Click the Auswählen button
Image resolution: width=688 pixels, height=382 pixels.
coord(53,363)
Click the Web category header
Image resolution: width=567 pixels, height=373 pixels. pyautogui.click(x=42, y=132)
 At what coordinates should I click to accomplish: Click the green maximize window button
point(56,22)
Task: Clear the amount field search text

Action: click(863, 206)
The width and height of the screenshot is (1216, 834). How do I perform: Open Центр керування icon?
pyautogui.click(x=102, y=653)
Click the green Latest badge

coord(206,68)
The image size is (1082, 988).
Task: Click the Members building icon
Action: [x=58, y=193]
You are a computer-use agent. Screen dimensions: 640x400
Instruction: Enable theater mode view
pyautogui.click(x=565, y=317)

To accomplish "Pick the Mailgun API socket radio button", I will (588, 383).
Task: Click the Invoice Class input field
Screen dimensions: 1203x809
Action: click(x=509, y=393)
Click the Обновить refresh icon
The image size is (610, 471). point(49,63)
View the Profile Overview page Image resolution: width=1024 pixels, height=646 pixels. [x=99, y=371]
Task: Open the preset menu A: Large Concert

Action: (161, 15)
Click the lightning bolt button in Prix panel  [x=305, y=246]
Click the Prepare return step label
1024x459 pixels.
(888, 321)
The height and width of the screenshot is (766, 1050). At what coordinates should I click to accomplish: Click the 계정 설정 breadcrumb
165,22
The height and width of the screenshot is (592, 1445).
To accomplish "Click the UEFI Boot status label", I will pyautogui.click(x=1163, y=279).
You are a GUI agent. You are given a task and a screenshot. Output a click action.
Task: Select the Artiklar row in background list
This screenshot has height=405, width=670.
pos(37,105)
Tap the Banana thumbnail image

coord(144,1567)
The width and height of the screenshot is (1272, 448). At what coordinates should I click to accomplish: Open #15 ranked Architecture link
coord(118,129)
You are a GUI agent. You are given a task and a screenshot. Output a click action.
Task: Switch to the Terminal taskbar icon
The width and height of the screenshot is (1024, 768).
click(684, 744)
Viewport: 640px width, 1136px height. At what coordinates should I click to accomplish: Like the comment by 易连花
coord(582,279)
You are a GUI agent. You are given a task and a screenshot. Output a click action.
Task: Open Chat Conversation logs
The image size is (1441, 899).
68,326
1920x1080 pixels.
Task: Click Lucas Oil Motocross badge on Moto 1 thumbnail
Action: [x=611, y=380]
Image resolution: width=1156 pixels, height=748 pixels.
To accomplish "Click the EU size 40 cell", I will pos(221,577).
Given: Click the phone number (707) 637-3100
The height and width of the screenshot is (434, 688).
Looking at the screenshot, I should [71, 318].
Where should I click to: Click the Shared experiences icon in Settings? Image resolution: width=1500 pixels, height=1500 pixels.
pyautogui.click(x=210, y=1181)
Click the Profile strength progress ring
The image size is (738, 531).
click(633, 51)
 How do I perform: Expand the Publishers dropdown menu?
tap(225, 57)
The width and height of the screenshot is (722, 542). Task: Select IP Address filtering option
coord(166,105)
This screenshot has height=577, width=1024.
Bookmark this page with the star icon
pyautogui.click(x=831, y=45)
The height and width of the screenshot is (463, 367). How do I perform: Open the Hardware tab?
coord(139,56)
:::
PROBLEM DESCRIPTION:
Reproduce all of the entries above verbatim.

RESPONSE TO THIS EXERCISE:
Click the Auswählen button
Image resolution: width=688 pixels, height=382 pixels.
coord(53,363)
Click the Web category header
Image resolution: width=567 pixels, height=373 pixels. pyautogui.click(x=42, y=132)
 At what coordinates should I click to accomplish: Click the green maximize window button
point(56,22)
Task: Clear the amount field search text

Action: click(863, 206)
The width and height of the screenshot is (1216, 834). How do I perform: Open Центр керування icon?
pyautogui.click(x=102, y=653)
Click the green Latest badge

coord(206,68)
The image size is (1082, 988).
Task: Click the Members building icon
Action: [x=58, y=193]
You are a computer-use agent. Screen dimensions: 640x400
Instruction: Enable theater mode view
pyautogui.click(x=565, y=317)

To accomplish "Pick the Mailgun API socket radio button", I will (588, 383).
Task: Click the Invoice Class input field
Screen dimensions: 1203x809
Action: click(x=509, y=393)
Click the Обновить refresh icon
The image size is (610, 471). point(49,63)
View the Profile Overview page Image resolution: width=1024 pixels, height=646 pixels. [x=99, y=371]
Task: Open the preset menu A: Large Concert

Action: (161, 15)
Click the lightning bolt button in Prix panel  [x=305, y=246]
Click the Prepare return step label
1024x459 pixels.
(888, 321)
The height and width of the screenshot is (766, 1050). At what coordinates should I click to accomplish: Click the 계정 설정 breadcrumb
165,22
The height and width of the screenshot is (592, 1445).
To accomplish "Click the UEFI Boot status label", I will pyautogui.click(x=1163, y=279).
You are a GUI agent. You are given a task and a screenshot. Output a click action.
Task: Select the Artiklar row in background list
This screenshot has height=405, width=670.
pos(37,105)
Tap the Banana thumbnail image

coord(144,1567)
The width and height of the screenshot is (1272, 448). At what coordinates should I click to accomplish: Open #15 ranked Architecture link
coord(118,129)
You are a GUI agent. You are given a task and a screenshot. Output a click action.
Task: Switch to the Terminal taskbar icon
The width and height of the screenshot is (1024, 768).
click(684, 744)
Viewport: 640px width, 1136px height. At what coordinates should I click to accomplish: Like the comment by 易连花
coord(582,279)
You are a GUI agent. You are given a task and a screenshot. Output a click action.
Task: Open Chat Conversation logs
The image size is (1441, 899).
68,326
1920x1080 pixels.
Task: Click Lucas Oil Motocross badge on Moto 1 thumbnail
Action: [x=611, y=380]
Image resolution: width=1156 pixels, height=748 pixels.
To accomplish "Click the EU size 40 cell", I will pos(221,577).
Given: Click the phone number (707) 637-3100
The height and width of the screenshot is (434, 688).
Looking at the screenshot, I should [71, 318].
Where should I click to: Click the Shared experiences icon in Settings? Image resolution: width=1500 pixels, height=1500 pixels.
pyautogui.click(x=210, y=1181)
Click the Profile strength progress ring
The image size is (738, 531).
click(633, 51)
 How do I perform: Expand the Publishers dropdown menu?
tap(225, 57)
The width and height of the screenshot is (722, 542). Task: Select IP Address filtering option
coord(166,105)
This screenshot has height=577, width=1024.
Bookmark this page with the star icon
pyautogui.click(x=831, y=45)
The height and width of the screenshot is (463, 367). How do I perform: Open the Hardware tab?
coord(139,56)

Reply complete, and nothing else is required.